* [Text]
------------------------------------------------------------------------
Here are 7 cheap unlimited WiFi options for van life:

  1. Cellular data plans with tethering.
  2. A roaming hotspot device.
  3. Cafes and coffeehouses.
  4. Local libraries.
  5. Large chain restaurants.
  6. RV parks and updated campgrounds.
  7. International airports.

Fortunately, there are several affordable WiFi options for those living the van life. Many public locations offer unlimited free access to networks, while hotspot devices can provide reliable internet while on the road. This availability allows travelers of all means to stay connected with family, friends, and media while on the go. 


1. Cellular Data Plans With Tethering

You don’t need a modem and a WiFi router to enjoy internet access. After all, your smartphone can connect to the internet without these things. But then again, most smartphones are registered to specific cellular data networks.

You can use this to your advantage when living and traveling in a van. If you already have a nationwide cell phone data plan with one of the major US cellular companies (T-Mobile, Sprint, Verizon, Cricket), you can choose to upgrade your plan to include hotspot and tethering capabilities. 

These allow you to use your phone as a WiFi source, enabling internet access for multiple nearby devices. Many unlimited data plans already include this service, so your monthly bill may end up staying the same.

Before you pack up your vehicle and hit the road, be sure to ask your preferred cellular data provider about on-the-go hotspot options that can work with your current phone.


2. A Roaming Hotspot Device

While you could choose to use your smartphone as a hotspot device, you don’t necessarily have to take this route. An external hotspot device could also do the trick.
------------------------------------------------------------------------
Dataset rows
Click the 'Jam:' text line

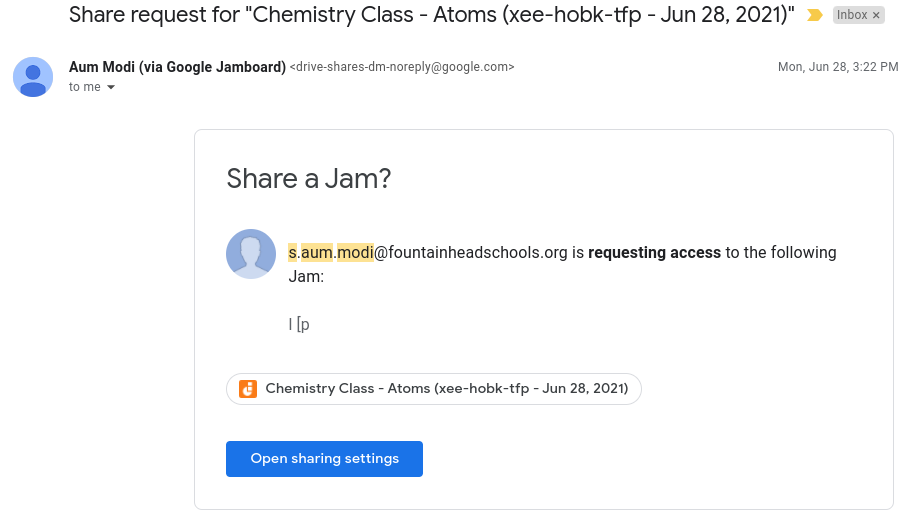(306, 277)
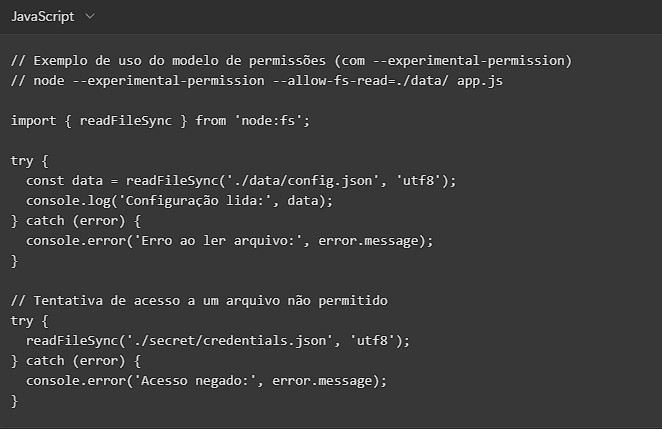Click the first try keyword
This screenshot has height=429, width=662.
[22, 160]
------------------------------------------------------------------------
* [Requirement] Retype the van life WiFi text word for word, from start to finish. The data is separate material and has no connection to the van life WiFi text.

* [Solution to this task]
Here are 7 cheap unlimited WiFi options for van life:

  1. Cellular data plans with tethering.
  2. A roaming hotspot device.
  3. Cafes and coffeehouses.
  4. Local libraries.
  5. Large chain restaurants.
  6. RV parks and updated campgrounds.
  7. International airports.

Fortunately, there are several affordable WiFi options for those living the van life. Many public locations offer unlimited free access to networks, while hotspot devices can provide reliable internet while on the road. This availability allows travelers of all means to stay connected with family, friends, and media while on the go. 


1. Cellular Data Plans With Tethering

You don’t need a modem and a WiFi router to enjoy internet access. After all, your smartphone can connect to the internet without these things. But then again, most smartphones are registered to specific cellular data networks.

You can use this to your advantage when living and traveling in a van. If you already have a nationwide cell phone data plan with one of the major US cellular companies (T-Mobile, Sprint, Verizon, Cricket), you can choose to upgrade your plan to include hotspot and tethering capabilities. 

These allow you to use your phone as a WiFi source, enabling internet access for multiple nearby devices. Many unlimited data plans already include this service, so your monthly bill may end up staying the same.

Before you pack up your vehicle and hit the road, be sure to ask your preferred cellular data provider about on-the-go hotspot options that can work with your current phone.


2. A Roaming Hotspot Device

While you could choose to use your smartphone as a hotspot device, you don’t necessarily have to take this route. An external hotspot device could also do the trick.